__Exercise instructions__
For the word "dropdown", state how many lines of the data include it. Respond with the number only.

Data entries
------------------------------------------------------------
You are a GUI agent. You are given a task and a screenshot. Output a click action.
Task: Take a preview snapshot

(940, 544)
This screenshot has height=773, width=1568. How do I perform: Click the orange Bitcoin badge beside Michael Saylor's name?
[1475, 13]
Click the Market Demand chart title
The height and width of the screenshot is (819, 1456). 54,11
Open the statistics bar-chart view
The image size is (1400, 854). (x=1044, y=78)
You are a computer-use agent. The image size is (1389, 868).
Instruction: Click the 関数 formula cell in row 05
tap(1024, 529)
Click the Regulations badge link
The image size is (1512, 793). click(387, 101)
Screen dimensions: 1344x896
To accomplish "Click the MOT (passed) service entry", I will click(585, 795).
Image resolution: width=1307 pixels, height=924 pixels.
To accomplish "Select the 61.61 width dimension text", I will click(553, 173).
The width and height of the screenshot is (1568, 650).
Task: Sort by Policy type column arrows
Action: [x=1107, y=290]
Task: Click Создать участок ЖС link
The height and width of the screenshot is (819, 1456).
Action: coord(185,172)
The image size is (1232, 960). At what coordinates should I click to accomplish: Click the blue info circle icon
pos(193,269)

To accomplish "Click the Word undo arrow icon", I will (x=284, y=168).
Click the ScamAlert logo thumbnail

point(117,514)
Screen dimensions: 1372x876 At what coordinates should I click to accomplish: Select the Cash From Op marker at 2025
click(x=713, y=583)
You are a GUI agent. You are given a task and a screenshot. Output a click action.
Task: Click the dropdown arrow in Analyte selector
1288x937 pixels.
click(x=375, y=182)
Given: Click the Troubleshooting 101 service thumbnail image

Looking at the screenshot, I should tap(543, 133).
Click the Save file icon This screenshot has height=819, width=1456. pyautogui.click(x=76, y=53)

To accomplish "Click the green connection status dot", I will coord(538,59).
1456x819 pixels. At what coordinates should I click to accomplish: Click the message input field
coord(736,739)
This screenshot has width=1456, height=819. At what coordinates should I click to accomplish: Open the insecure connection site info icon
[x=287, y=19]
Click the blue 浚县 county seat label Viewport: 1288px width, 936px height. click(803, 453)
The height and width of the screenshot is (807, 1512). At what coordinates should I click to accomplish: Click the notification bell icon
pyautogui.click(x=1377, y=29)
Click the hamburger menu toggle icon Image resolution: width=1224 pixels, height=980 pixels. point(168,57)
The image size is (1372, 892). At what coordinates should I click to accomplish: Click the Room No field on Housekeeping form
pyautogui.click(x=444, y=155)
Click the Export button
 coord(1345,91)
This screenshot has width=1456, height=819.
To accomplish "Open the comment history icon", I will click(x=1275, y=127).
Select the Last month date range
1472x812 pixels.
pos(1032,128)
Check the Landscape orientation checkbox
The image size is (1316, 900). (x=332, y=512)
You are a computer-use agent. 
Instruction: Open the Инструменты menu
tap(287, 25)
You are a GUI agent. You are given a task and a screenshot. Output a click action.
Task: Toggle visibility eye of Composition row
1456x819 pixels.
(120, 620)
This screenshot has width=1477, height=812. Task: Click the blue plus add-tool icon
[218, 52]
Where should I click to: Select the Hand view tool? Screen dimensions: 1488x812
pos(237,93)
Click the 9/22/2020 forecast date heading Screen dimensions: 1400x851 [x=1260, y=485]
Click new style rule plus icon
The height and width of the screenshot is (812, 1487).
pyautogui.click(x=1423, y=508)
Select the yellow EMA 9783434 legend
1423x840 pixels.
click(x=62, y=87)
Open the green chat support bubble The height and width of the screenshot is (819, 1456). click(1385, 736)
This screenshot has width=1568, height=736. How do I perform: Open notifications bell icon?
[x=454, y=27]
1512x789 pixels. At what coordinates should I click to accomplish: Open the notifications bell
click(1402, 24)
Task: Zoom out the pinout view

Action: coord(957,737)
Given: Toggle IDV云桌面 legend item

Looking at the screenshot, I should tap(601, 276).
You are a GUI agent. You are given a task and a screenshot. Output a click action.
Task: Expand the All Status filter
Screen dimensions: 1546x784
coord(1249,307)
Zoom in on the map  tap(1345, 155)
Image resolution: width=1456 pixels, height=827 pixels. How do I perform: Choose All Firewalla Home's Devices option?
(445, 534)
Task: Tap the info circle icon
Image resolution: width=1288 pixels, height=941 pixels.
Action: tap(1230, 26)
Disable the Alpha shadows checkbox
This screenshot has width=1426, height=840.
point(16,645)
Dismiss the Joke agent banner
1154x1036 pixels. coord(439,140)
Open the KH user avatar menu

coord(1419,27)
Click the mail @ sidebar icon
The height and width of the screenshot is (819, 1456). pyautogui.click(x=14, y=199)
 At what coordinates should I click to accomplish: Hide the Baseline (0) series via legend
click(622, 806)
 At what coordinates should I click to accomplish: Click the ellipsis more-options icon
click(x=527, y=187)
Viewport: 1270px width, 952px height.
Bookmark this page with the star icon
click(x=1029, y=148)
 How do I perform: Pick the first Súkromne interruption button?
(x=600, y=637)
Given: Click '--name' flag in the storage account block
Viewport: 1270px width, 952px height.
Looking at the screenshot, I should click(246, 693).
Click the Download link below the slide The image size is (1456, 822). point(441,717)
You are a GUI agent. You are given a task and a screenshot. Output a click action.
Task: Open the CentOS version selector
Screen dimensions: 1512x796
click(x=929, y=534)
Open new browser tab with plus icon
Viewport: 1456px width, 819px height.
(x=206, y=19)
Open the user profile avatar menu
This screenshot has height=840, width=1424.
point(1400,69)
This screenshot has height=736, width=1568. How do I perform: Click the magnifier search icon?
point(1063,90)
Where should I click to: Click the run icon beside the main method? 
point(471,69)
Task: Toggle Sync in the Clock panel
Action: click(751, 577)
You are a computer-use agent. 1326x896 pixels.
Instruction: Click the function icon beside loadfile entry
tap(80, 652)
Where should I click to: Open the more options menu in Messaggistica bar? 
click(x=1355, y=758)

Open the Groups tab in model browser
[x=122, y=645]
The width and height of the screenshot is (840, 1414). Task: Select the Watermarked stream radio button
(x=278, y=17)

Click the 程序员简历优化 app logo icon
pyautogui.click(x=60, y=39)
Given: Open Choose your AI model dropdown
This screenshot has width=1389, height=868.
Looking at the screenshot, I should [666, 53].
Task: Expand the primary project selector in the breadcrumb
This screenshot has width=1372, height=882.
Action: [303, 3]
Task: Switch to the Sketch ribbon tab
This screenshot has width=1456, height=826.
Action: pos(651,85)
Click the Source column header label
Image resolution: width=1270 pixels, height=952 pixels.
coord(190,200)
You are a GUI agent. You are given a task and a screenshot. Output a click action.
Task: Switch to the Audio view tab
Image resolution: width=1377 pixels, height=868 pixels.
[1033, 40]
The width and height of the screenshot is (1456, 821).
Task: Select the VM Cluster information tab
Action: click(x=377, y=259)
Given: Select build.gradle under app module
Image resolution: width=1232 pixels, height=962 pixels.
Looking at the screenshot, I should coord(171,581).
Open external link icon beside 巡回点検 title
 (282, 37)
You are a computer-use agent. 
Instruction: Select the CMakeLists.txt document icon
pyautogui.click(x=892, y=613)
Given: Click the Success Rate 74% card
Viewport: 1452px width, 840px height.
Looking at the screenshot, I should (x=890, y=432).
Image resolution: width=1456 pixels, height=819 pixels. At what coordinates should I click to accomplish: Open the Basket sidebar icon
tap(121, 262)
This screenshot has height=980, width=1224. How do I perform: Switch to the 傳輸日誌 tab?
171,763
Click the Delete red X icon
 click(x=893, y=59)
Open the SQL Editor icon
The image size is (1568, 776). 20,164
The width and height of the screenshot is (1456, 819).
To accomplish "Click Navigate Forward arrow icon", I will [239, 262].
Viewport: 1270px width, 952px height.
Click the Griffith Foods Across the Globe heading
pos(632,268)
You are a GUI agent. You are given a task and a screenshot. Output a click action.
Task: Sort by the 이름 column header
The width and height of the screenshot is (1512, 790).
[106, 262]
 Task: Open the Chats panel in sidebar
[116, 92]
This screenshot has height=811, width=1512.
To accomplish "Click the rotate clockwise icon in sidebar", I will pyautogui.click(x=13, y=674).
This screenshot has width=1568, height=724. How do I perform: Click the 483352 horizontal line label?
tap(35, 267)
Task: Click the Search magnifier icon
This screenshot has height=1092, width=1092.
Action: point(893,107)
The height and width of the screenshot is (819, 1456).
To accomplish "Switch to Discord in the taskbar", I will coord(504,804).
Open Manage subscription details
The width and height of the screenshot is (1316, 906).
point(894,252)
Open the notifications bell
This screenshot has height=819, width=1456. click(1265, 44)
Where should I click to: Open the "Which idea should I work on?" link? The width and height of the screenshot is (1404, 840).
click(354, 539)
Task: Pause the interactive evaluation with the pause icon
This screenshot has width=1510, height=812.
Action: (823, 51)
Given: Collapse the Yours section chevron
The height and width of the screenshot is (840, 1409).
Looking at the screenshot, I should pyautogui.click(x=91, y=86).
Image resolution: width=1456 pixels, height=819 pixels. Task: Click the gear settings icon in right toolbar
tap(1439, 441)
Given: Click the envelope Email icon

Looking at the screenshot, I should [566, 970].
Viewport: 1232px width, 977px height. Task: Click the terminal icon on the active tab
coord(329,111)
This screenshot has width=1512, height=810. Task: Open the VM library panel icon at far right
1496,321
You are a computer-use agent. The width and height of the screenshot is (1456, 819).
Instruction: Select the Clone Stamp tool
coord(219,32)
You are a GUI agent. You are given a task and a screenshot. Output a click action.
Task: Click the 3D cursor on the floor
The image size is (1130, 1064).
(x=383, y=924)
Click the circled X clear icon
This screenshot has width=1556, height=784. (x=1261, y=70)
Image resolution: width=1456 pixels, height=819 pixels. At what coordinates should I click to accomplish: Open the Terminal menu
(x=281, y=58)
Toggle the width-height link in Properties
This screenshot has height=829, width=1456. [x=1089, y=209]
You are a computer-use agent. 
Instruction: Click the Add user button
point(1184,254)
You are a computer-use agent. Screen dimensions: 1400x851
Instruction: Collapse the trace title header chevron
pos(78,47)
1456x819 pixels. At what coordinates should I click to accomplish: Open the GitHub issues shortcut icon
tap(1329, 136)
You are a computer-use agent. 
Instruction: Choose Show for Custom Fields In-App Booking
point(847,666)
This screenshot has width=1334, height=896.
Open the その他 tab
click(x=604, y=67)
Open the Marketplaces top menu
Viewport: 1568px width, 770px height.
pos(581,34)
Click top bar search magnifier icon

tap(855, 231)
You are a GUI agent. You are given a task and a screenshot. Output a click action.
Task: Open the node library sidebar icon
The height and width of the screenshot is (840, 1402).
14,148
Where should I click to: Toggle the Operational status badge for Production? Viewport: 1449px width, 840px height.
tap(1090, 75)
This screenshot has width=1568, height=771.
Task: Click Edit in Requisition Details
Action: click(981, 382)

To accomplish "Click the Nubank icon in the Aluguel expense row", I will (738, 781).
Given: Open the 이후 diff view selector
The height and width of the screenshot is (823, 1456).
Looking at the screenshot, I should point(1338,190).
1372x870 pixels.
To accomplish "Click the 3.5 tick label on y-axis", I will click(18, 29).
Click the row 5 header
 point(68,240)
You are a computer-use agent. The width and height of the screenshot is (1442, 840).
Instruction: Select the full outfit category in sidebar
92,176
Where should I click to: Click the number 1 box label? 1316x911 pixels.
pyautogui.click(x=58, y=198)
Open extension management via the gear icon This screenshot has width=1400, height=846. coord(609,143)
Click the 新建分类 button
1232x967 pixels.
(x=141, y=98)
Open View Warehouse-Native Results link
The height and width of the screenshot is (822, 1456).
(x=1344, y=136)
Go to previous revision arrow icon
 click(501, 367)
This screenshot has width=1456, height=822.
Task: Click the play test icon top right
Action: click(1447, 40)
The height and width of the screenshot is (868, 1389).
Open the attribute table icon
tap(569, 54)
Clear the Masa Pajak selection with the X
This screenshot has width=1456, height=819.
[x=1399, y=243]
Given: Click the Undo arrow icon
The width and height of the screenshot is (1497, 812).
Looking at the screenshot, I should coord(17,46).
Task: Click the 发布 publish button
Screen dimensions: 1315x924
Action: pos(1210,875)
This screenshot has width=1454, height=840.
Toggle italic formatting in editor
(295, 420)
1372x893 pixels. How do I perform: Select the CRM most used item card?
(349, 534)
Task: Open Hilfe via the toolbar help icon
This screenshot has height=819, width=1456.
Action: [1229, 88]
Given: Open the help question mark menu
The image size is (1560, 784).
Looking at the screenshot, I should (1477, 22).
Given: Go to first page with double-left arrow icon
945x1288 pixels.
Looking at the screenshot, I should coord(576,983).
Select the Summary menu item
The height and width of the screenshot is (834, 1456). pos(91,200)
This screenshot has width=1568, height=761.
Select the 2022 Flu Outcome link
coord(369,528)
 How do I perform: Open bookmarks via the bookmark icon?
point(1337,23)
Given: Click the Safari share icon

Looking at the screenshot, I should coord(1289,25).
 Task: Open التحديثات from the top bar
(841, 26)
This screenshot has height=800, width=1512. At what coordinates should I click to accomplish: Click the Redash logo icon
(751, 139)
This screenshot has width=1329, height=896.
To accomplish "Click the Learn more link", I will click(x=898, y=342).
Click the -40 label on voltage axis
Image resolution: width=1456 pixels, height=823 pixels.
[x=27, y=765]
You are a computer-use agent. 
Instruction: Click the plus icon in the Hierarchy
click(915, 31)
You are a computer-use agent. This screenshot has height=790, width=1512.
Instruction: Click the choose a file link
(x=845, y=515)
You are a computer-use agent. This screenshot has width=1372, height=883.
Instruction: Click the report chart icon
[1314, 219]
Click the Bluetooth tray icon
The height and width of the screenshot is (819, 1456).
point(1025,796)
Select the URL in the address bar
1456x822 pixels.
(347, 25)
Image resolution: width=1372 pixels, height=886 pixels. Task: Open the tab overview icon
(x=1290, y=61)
------------------------------------------------------------
__Completed exercise__
2